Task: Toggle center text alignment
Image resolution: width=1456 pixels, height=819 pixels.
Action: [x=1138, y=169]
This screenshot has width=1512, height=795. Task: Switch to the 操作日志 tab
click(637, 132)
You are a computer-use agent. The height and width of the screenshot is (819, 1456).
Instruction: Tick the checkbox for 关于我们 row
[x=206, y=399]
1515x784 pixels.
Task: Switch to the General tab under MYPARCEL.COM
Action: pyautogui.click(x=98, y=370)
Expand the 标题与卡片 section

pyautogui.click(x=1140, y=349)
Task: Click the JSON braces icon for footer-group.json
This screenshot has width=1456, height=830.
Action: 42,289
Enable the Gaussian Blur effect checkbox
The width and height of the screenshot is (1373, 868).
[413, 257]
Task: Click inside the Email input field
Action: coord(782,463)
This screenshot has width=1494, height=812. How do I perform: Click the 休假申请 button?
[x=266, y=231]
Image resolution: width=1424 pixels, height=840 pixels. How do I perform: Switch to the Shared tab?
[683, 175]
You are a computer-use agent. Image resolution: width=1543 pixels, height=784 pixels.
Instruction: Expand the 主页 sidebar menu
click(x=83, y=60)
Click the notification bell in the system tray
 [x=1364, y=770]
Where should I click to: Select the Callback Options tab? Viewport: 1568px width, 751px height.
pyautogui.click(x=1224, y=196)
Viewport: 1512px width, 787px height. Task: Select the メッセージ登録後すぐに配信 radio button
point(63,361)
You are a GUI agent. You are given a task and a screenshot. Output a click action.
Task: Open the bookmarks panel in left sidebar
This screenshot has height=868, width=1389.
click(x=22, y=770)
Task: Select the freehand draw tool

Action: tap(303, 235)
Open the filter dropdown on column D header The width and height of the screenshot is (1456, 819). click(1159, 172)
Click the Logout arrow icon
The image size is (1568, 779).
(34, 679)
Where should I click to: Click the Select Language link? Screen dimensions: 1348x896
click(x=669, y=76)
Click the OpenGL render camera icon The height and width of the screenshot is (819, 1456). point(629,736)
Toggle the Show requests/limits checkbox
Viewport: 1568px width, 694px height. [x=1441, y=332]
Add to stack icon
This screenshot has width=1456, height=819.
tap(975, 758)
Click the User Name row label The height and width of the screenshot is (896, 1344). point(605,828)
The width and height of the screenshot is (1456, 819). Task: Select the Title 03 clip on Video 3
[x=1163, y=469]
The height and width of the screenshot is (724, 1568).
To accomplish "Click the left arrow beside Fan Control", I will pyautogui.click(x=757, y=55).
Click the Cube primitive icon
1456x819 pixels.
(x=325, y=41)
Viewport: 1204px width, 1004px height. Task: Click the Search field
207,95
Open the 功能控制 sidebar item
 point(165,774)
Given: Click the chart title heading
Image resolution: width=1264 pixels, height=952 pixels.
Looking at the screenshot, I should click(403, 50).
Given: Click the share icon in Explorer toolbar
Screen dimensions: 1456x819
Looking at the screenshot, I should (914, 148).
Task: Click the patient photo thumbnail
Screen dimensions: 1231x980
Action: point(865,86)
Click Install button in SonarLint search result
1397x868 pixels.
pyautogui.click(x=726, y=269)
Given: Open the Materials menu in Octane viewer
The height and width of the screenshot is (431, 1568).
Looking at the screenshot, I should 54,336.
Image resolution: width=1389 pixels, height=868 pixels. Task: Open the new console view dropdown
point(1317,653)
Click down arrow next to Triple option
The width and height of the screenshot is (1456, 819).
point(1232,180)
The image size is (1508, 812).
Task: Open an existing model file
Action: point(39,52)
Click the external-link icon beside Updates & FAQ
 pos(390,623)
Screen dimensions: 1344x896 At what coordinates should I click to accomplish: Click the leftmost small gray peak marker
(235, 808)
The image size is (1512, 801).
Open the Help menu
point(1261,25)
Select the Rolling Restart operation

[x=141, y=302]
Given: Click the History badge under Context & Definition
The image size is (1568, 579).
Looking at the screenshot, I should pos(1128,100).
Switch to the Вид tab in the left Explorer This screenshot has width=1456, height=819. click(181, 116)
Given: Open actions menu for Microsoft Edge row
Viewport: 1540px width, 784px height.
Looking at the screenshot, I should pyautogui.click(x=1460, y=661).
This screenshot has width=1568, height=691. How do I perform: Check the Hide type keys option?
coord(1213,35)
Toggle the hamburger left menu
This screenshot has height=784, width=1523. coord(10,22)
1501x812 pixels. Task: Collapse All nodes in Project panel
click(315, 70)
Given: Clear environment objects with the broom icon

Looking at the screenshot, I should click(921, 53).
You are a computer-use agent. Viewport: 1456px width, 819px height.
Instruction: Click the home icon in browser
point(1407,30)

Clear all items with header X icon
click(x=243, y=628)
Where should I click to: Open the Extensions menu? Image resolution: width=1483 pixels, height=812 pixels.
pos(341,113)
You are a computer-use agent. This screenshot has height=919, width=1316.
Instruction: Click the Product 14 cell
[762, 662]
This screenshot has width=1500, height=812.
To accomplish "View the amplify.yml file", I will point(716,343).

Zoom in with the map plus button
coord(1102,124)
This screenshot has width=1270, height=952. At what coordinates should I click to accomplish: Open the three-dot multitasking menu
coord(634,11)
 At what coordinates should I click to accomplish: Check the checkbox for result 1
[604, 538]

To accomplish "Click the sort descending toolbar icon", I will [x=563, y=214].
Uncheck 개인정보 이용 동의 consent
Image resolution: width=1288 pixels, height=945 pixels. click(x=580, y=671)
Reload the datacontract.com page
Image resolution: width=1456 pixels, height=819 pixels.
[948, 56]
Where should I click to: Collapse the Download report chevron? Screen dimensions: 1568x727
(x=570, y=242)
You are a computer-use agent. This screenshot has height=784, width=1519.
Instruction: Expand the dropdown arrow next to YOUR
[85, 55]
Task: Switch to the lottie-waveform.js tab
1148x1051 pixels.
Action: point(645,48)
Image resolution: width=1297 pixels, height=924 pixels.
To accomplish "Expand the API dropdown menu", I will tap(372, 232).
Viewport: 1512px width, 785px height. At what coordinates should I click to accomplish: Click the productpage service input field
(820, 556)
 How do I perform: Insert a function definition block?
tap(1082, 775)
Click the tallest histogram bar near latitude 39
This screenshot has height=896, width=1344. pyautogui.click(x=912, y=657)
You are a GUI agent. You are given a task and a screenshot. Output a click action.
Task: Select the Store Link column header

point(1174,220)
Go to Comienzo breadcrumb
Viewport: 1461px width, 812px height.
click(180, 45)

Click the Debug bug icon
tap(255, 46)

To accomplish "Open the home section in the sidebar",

## What is being asked
Repeat only the stretch of lines that opens with the line containing "Click the Debug bug icon" and closes with the final line of the entries, both included, exactly as written.

## The completed task
Click the Debug bug icon
tap(255, 46)

To accomplish "Open the home section in the sidebar",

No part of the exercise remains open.